According to government figures, the US exported 11.4 million barrels of petroleum daily last week. The increase coincided with domestic fuel inventories reaching historic seasonal lows, reflecting the likelihood of a tightening supply.
The outlook for fuel supply tightened as gasoline inventories decreased and already critically low diesel inventories on the East Coast decreased further. Markets focused on the high export figure and mostly ignored a smaller-than-anticipated 2.59 million barrel growth in crude stockpiles.
The weaker dollar has also supported the price of crude. The dollar recently traded close to a three-week low, making raw materials priced in US dollars more affordable for international customers.
Crude recovered in October as the Organization of Petroleum Exporting Countries and its partners announced a significant output cut, reversing four consecutive months of losses as worries about a global downturn gained traction and central banks increased interest rates. Investors have also been assessing the possible effects of US and EU proposals to cap prices to punish Moscow for its invasion of Ukraine.
US officials were forced to cut back the price-cap plan before its probable implementation this quarter. The US and EU are now likely to settle for a more loosely policed restriction enforced at a higher price than originally intended rather than severely restricting the Kremlin’s oil profits.
On global demand, some hope to see evidence of an economic recovery in China, which would help offset falling demand as recession fears spread overseas. However, the nation is still facing challenges as further evidence of macroeconomic weakness appears.

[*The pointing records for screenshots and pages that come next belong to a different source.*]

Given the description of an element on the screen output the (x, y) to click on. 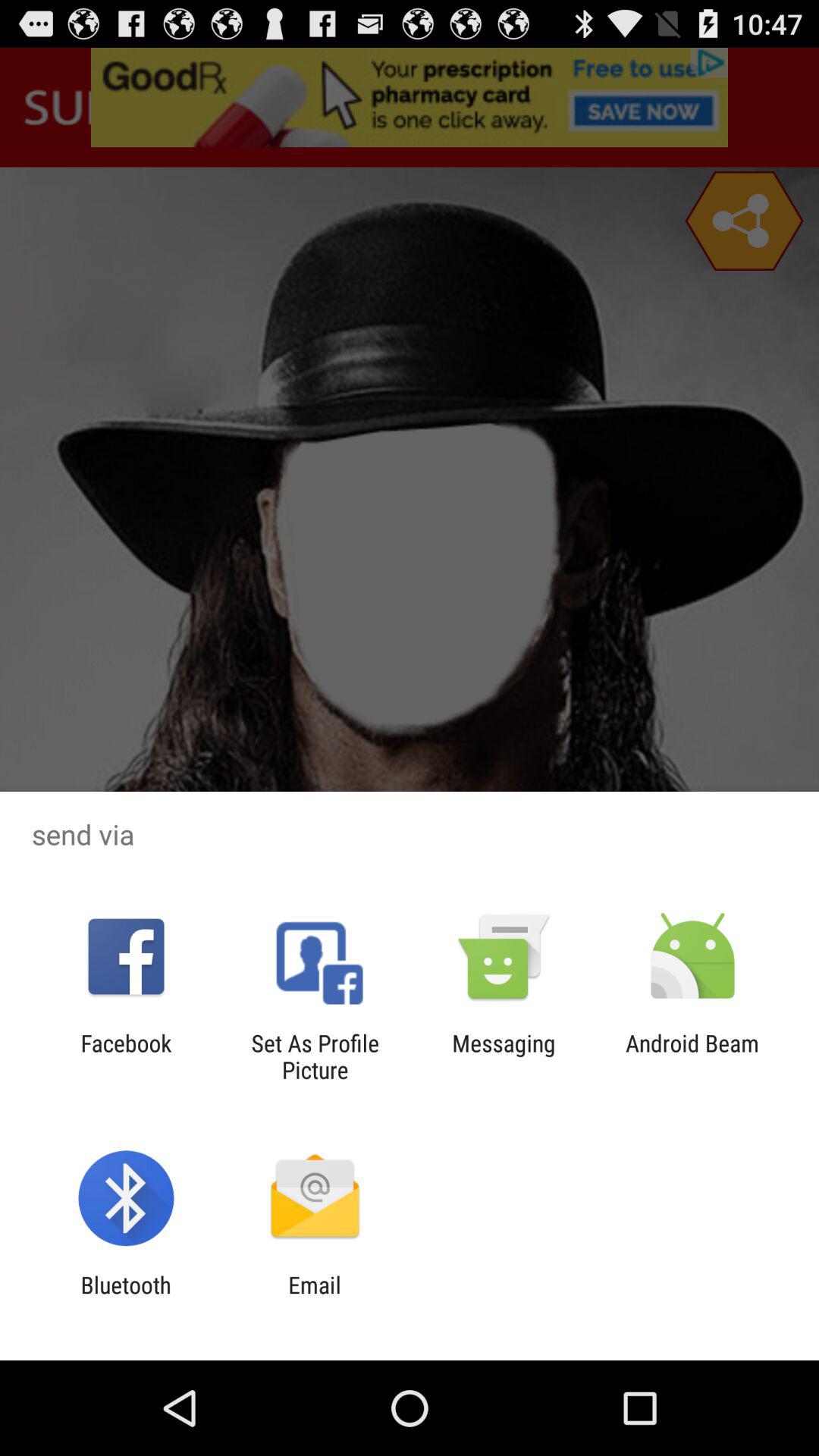
turn off the icon next to the messaging app (314, 1056)
Given the description of an element on the screen output the (x, y) to click on. 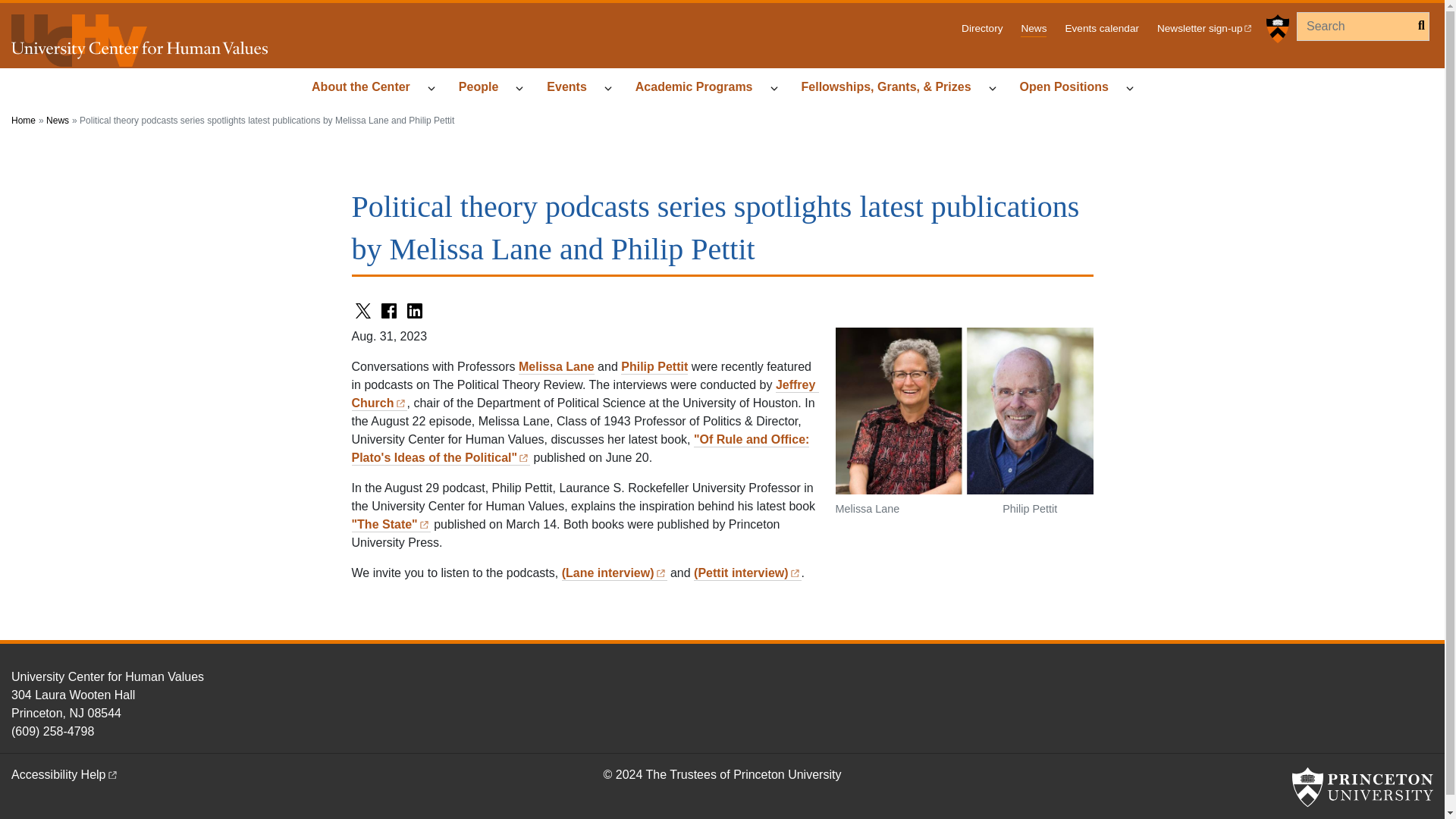
Link is external (424, 522)
Link is external (523, 456)
Link is external (111, 773)
Princeton University (1362, 786)
Link is external (400, 401)
People (485, 87)
Link is external (1247, 26)
Link is external (660, 571)
Link is external (794, 571)
About the Center (367, 87)
Submit (1417, 25)
Given the description of an element on the screen output the (x, y) to click on. 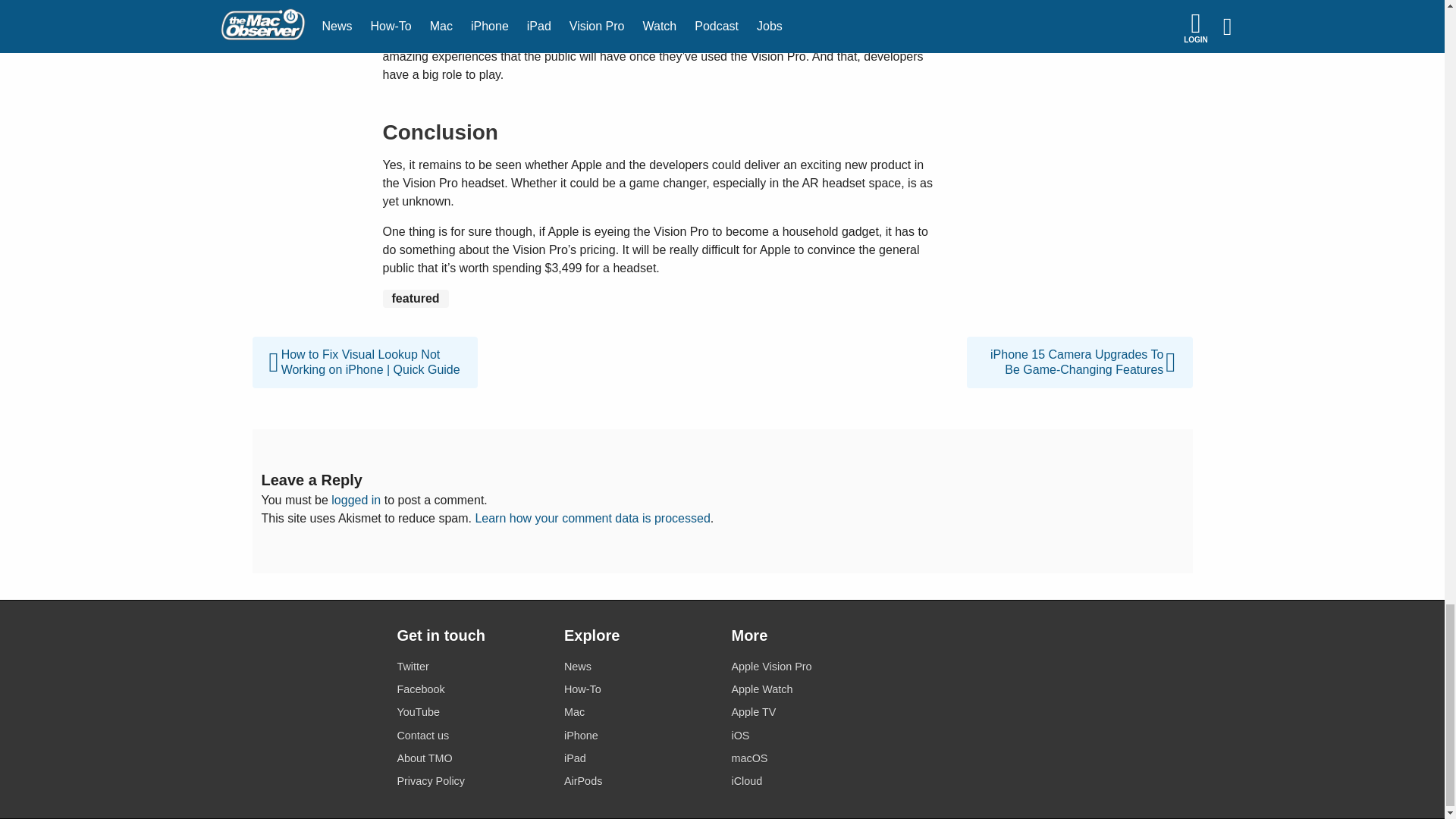
Contact us (471, 735)
iPhone (638, 735)
Privacy Policy (471, 781)
Twitter (471, 666)
News (638, 666)
YouTube (471, 711)
Facebook (471, 689)
About TMO (471, 758)
Apple TV (805, 711)
How-To (638, 689)
Given the description of an element on the screen output the (x, y) to click on. 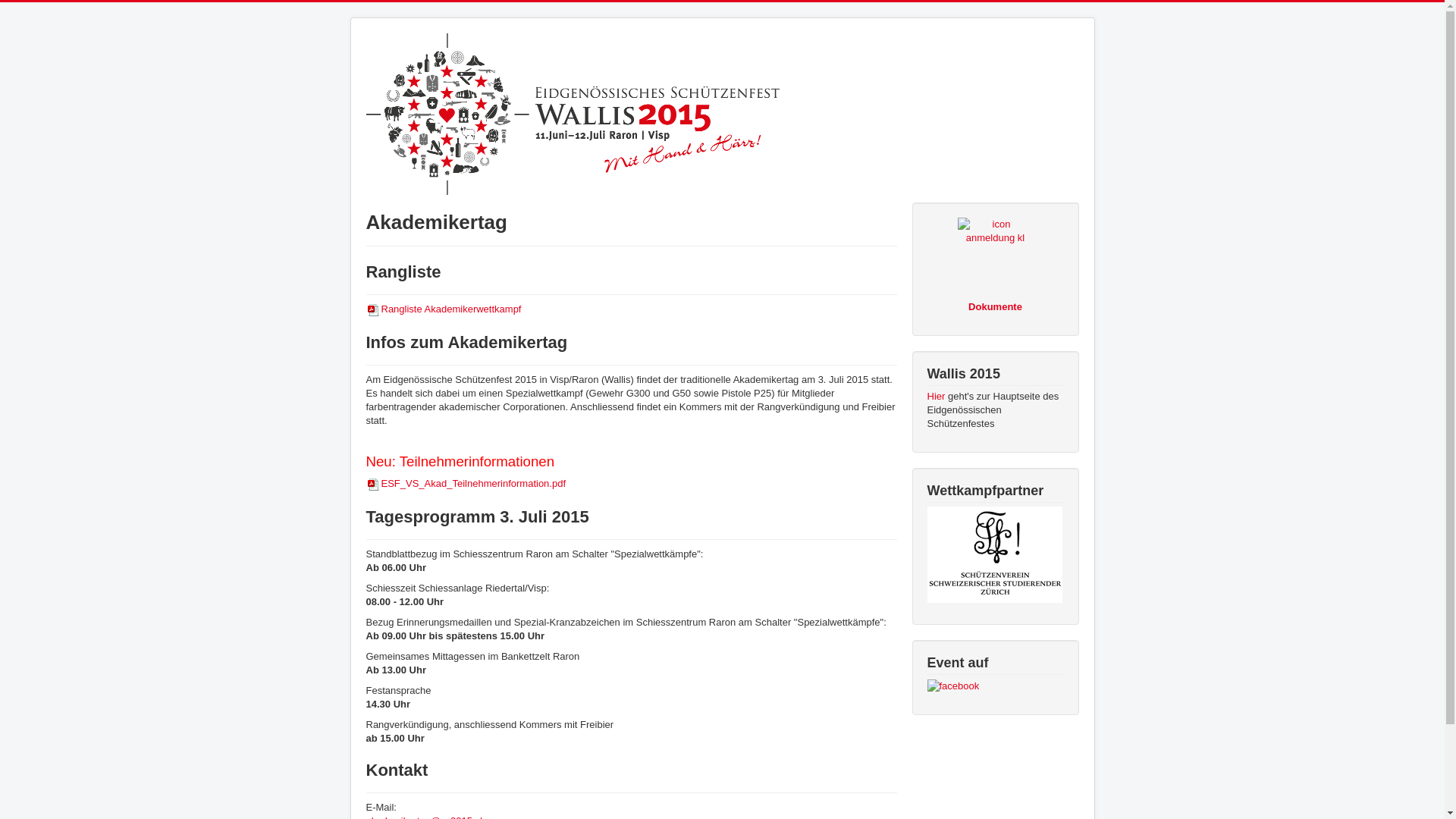
Rangliste Akademikerwettkampf Element type: text (442, 308)
Hier Element type: text (935, 395)
ESF_VS_Akad_Teilnehmerinformation.pdf Element type: text (465, 483)
Dokumente Element type: text (995, 306)
Deutsch - Akademikertag Element type: hover (1055, 39)
Given the description of an element on the screen output the (x, y) to click on. 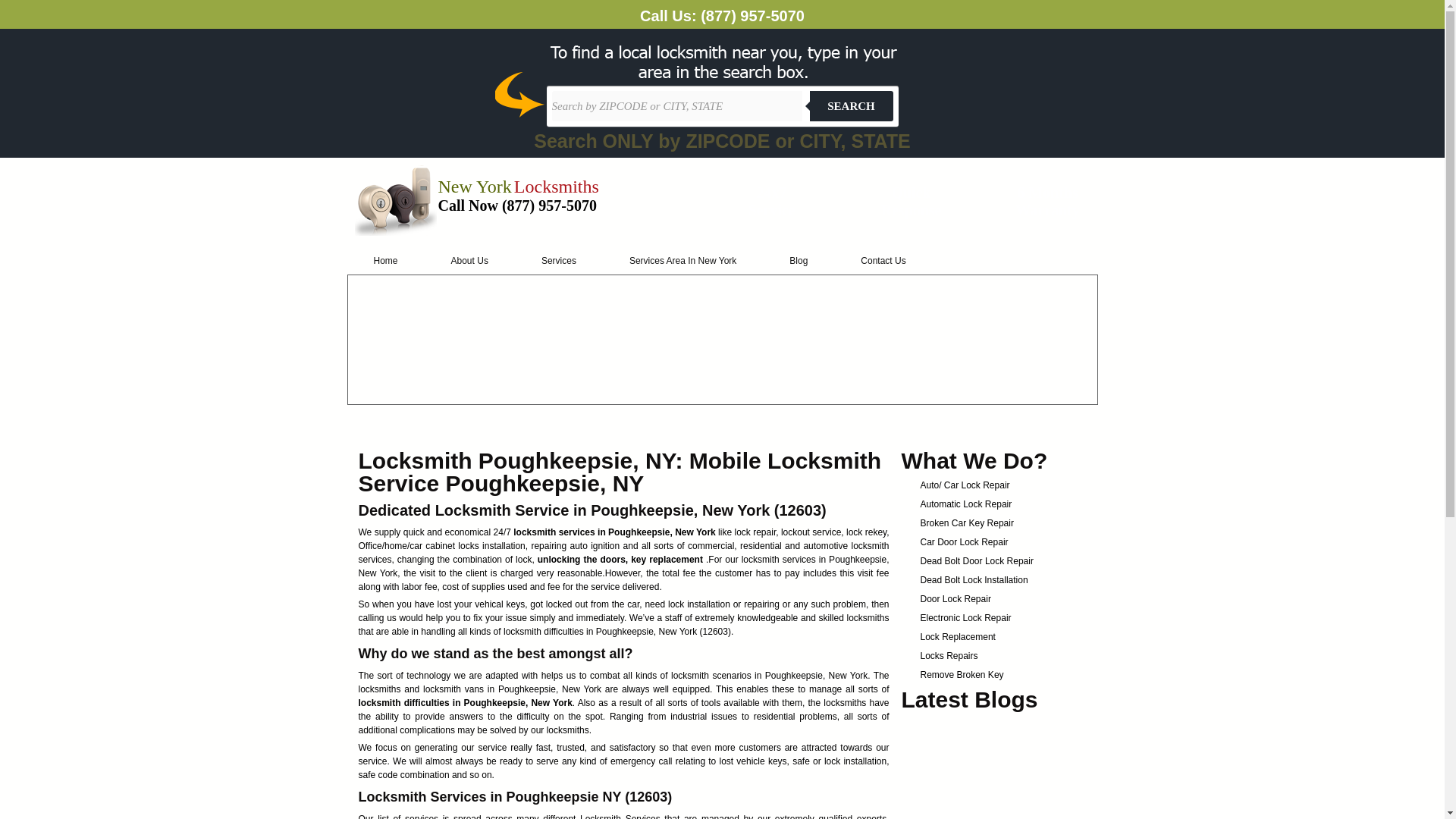
New York Locksmiths (518, 189)
Services (558, 260)
Blog (798, 260)
Contact Us (882, 260)
About Us (470, 260)
Home (386, 260)
Services Area In New York (682, 260)
SEARCH (851, 105)
Given the description of an element on the screen output the (x, y) to click on. 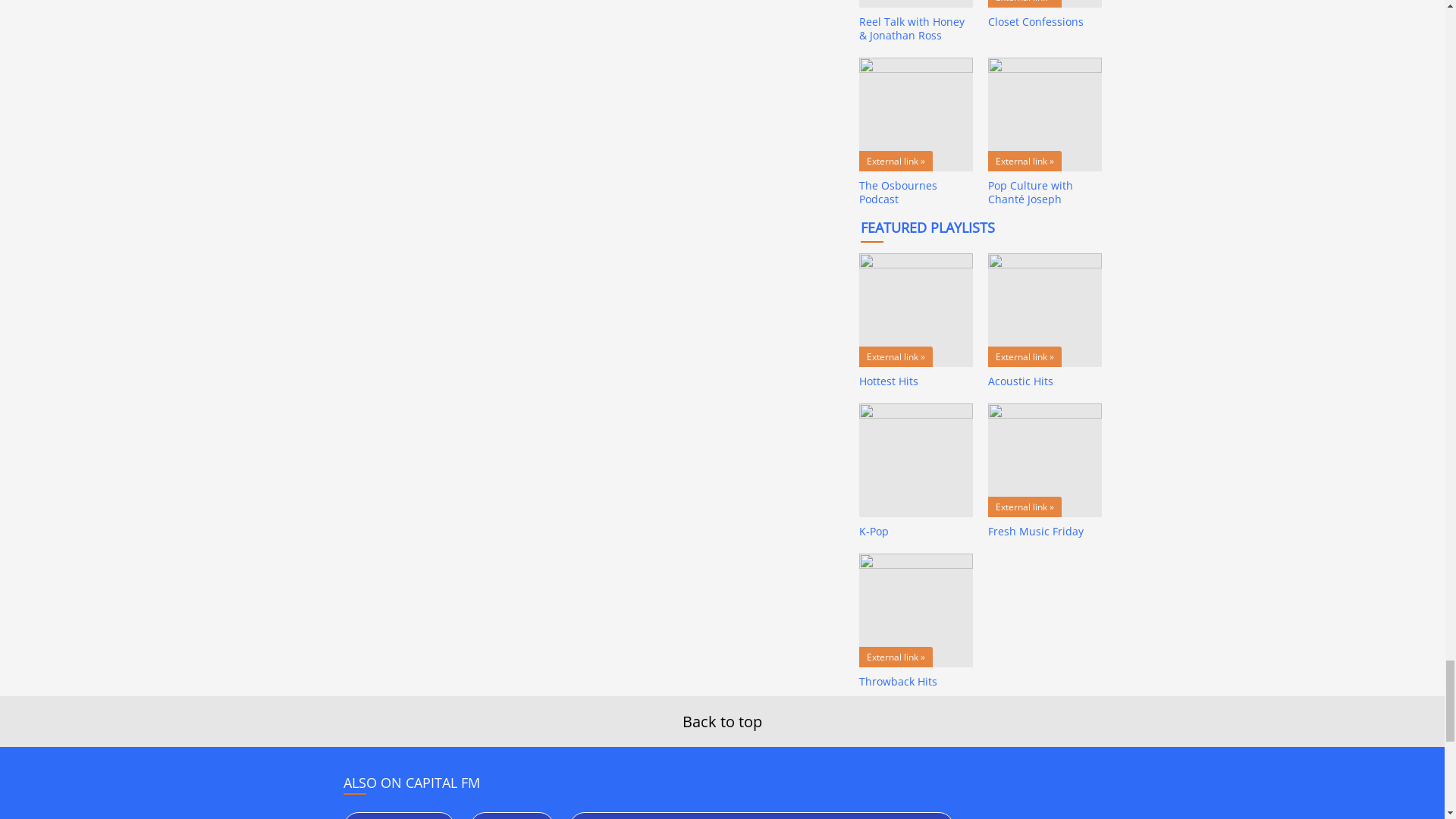
Back to top (721, 721)
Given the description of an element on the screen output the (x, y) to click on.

“The more recent weakness in the dollar has provided some tailwinds to the oil market while falling US gasoline inventories and record petroleum exports have only provided a further boost,” said Warren Patterson, head of commodities strategy at ING Groep NV. “As for the outlook, much will depend on how the macro picture evolves, but oil fundamentals look increasingly constructive in the months ahead, which suggests higher prices.”